This is the material of a Hands-On we had in the NeuroBiophysics research group of Institute of Physics of São Carlos (USP). As a part of a Journal Club, this followed the reading of the first chapter of classical textbook on Markov Chain Monte Carlo methods. For this reason, you may not find all the basic details of MCMC methods in here, as well as its derivation.
We basically studied two separate cases. In Part 1, we are interested in drawing random samples from a given probability distribution so that we can perform a statistical inference. Part 2 is then concerned with bayesian statistical inference using Markov Chains to draw samples from a posterior distribution, given a probabilistic model. In this later case, I have used the pymc package (currently in its version 2.2).

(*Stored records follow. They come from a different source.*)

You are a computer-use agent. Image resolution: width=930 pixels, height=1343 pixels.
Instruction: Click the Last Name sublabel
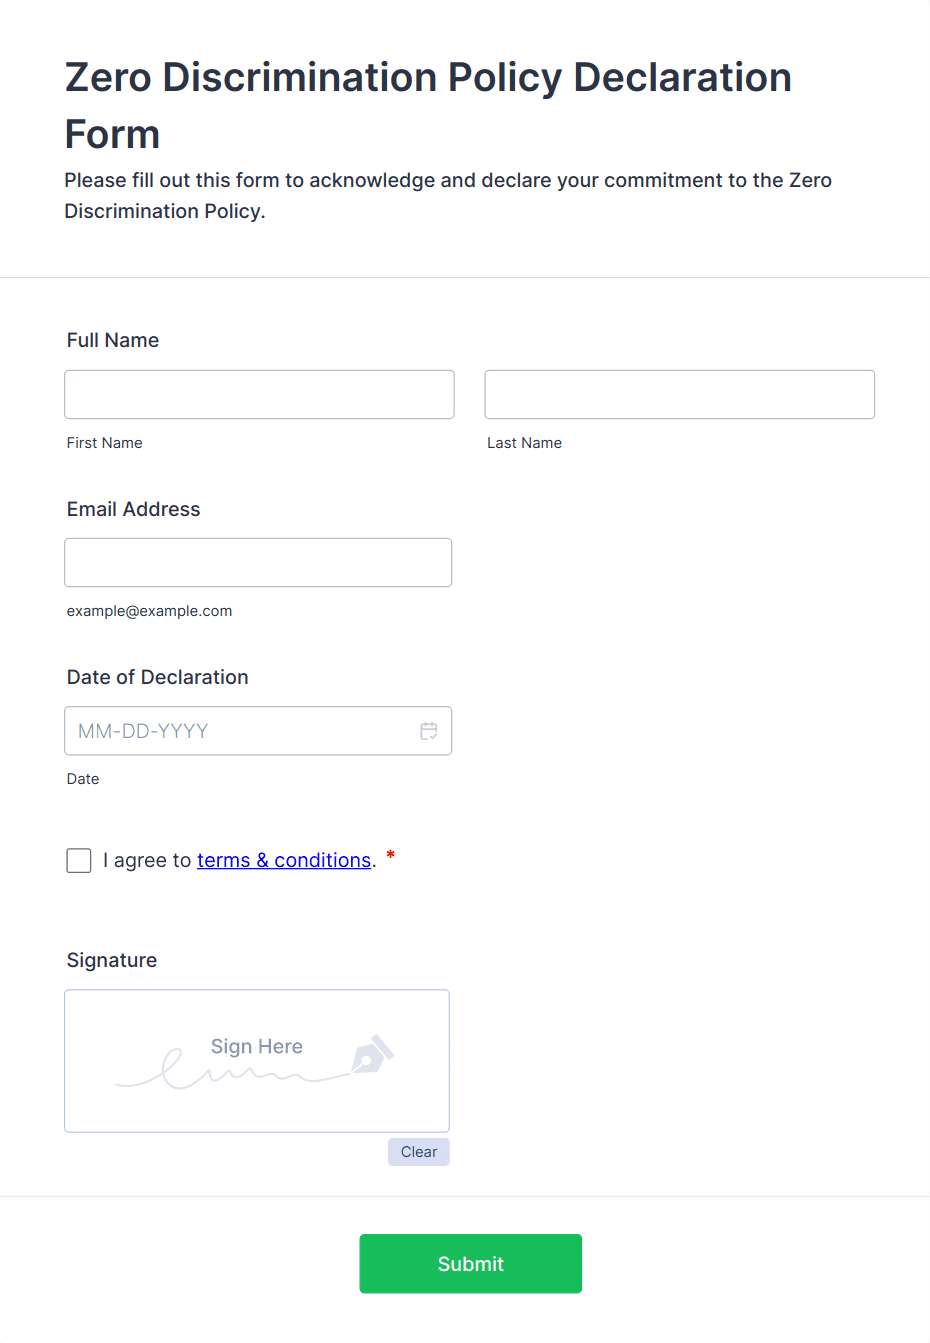pos(524,443)
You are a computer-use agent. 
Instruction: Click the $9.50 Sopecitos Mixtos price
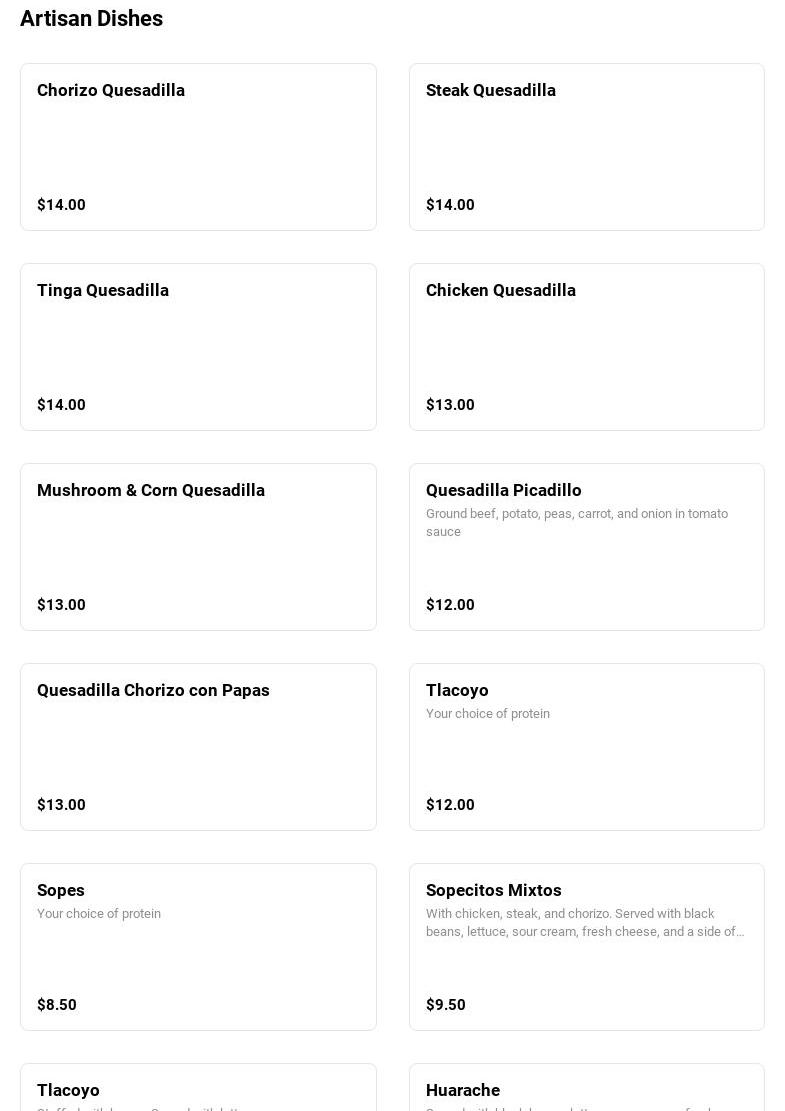pos(446,1005)
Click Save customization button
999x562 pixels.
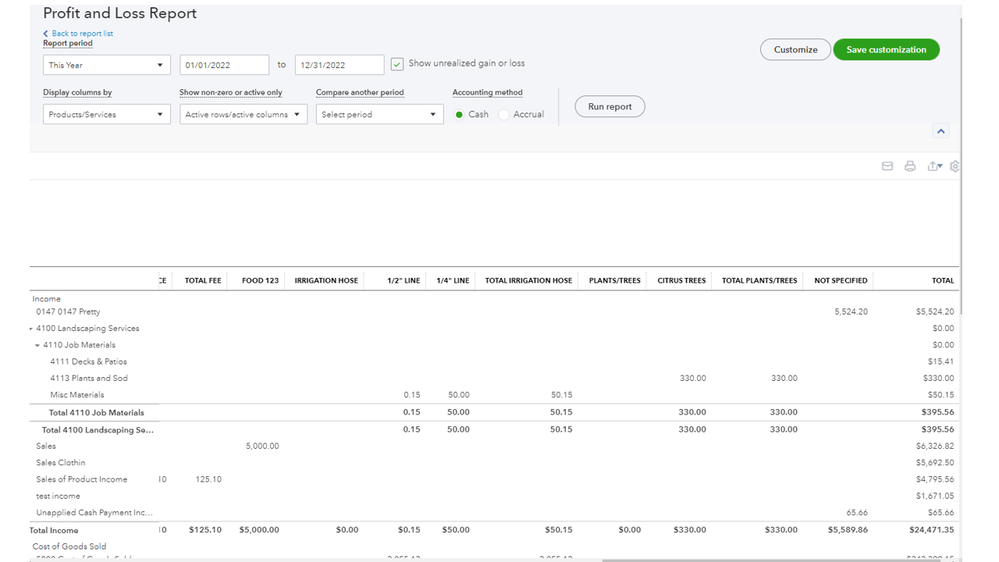[x=886, y=50]
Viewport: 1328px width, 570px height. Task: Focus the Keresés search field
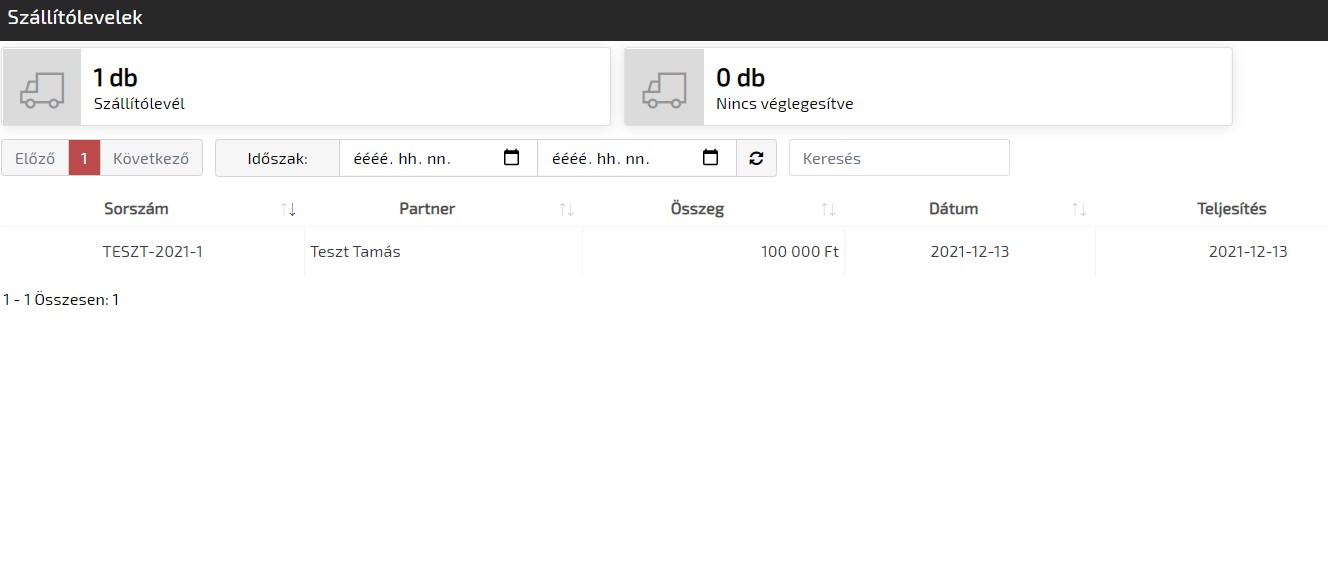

I appreciate comments and suggestions.
All the following python code and data is in WTFPL license (details in the end).
First, let's start with a simple Gibbs sampling process. The scenario can be the following. You have a very hard expression describing some probabilistic model over some variables (usually, way more than one). You cannot compute the marginal distributions, but can compute the conditionals. The objective is to construct a stationary Markov chain whose equilibrium distributions is exactly that hard distribution.
import random, math
from math import *
import numpy as np
import pylab as p
import matplotlib.pyplot as plt
from matplotlib.ticker import LinearLocator, FormatStrFormatter
%matplotlib inline
def gibbs(N=5000, thin=1000, outequilibrium=500):
x0 = 0.
y0 = 0.
for i in range(outequilibrium):
x0 = random.gammavariate(3, 1.0/( y0*y0 + 4 ) )
y0 = random.gauss(1.0/( x0 + 1 ), 1.0/math.sqrt( 2*x0 + 2 ))
x = np.array([x0])
y = np.array([y0])
xaux = x0
yaux = y0
for i in range(N):
for j in range(thin):
xaux = random.gammavariate(3, 1.0/( yaux*yaux + 4 ) )
yaux = random.gauss(1.0/( xaux + 1 ), 1.0/math.sqrt( 2*xaux + 2 ))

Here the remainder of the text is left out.